SOURCE TEXT:
◆ ◆ ◆ ◆ ◆ ◆ ◆

Building a ground truth dataset of real security patches for machine learning and testing activities.
Release 1: Code here; Paper here
Datasets:
- CVEDetails - Includes data from CVEs from 1999 to 2021 (6486 patches) -- last update: 28-08-2021.
- SecBench - Dataset with 687 patches for different programming languages.
- BigVul
- SAP
- OSV - Project maintained by Google. It integrates vulnerabilities from different ecosystems: Go, Google Rust, PyPI, DWF, OSS-Fuzz.
- CrossVul
- CVEFixes
Requirements installation:
virtualenv --python=python3.8 venv
source venv/bin/activate
pip install -r requirements.txt
Jupyter notebooks are available. Charts and wordclouds are saved at notebook/charts
.
source venv/bin/activate
cd notebooks
jupyter notebook
Scrape https://www.cvedetails.com/
for CVEs from 1999:
source venv/bin/activate
python3 cve-details/scraper.py --mode year -folder data/cve-details/year/ -year 1999
Generates dataset of patches available on GitHub:
source venv/bin/activate
source github_dataset_generator.sh
Merge all datasets:
source venv/bin/activate
python3 scripts/merge_datasets.py --mode merge -file positive.csv
Get CVE Details to complete the data from other datasets:
source venv/bin/activate
python3 scripts/get_metadata.py --source cvedetails -file positive.csv
Configure the github API at scripts/config/
.

◆ ◆ ◆ ◆ ◆ ◆ ◆

INFORMATION PROVIDED:

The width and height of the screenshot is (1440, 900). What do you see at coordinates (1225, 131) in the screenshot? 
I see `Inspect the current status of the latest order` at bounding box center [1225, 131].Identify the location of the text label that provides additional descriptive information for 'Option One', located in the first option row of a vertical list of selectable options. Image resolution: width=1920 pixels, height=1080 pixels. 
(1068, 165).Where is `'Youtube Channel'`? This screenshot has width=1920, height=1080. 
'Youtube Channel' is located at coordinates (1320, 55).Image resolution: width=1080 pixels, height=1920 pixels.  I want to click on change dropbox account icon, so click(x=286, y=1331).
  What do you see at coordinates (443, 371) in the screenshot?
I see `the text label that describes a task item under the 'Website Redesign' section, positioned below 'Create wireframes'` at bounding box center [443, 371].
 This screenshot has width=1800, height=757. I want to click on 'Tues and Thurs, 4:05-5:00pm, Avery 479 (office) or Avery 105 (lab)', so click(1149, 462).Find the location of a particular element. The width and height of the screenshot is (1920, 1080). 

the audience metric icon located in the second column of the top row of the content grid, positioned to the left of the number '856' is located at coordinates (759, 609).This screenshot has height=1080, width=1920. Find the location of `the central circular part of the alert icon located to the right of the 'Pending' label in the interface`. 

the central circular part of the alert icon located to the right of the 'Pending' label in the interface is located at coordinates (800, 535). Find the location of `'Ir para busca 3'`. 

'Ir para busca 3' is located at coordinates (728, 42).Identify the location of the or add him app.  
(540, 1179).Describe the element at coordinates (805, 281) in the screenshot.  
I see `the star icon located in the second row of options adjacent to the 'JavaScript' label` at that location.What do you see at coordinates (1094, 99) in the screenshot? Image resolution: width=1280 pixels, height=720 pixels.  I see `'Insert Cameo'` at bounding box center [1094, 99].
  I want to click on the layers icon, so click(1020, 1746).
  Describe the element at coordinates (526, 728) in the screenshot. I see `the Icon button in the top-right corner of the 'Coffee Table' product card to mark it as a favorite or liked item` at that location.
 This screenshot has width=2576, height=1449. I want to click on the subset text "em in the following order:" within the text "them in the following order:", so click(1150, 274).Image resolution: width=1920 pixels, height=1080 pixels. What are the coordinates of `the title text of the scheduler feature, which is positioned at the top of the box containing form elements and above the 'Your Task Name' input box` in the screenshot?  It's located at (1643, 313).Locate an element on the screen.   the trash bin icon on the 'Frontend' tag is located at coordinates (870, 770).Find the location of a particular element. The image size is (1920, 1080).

◆ ◆ ◆ ◆ ◆ ◆ ◆

TASKS TO PERFORM:
**A.** From the security patch dataset page, could you set down the part that opens with the words containing "Release 1: Code" and closes with "PyPI, DWF, OSS-Fuzz."?
**B.** Do these statements agree with the security patch dataset page? Answer yes or no for each, quoting the deciding words. (i) The SecBench dataset holds 687 patches. (ii) The CVEDetails data covers CVEs from 1999 to 2019. (iii) OSV is a project maintained by Google.

RESPONSES FOR EACH TASK:
**A.**
Release 1: Code here; Paper here
Datasets:
- CVEDetails - Includes data from CVEs from 1999 to 2021 (6486 patches) -- last update: 28-08-2021.
- SecBench - Dataset with 687 patches for different programming languages.
- BigVul
- SAP
- OSV - Project maintained by Google. It integrates vulnerabilities from different ecosystems: Go, Google Rust, PyPI, DWF, OSS-Fuzz.

**B.**
(i) Yes: "Dataset with 687 patches for different programming languages."
(ii) No: "Includes data from CVEs from 1999 to 2021 (6486 patches)"
(iii) Yes: "Project maintained by Google."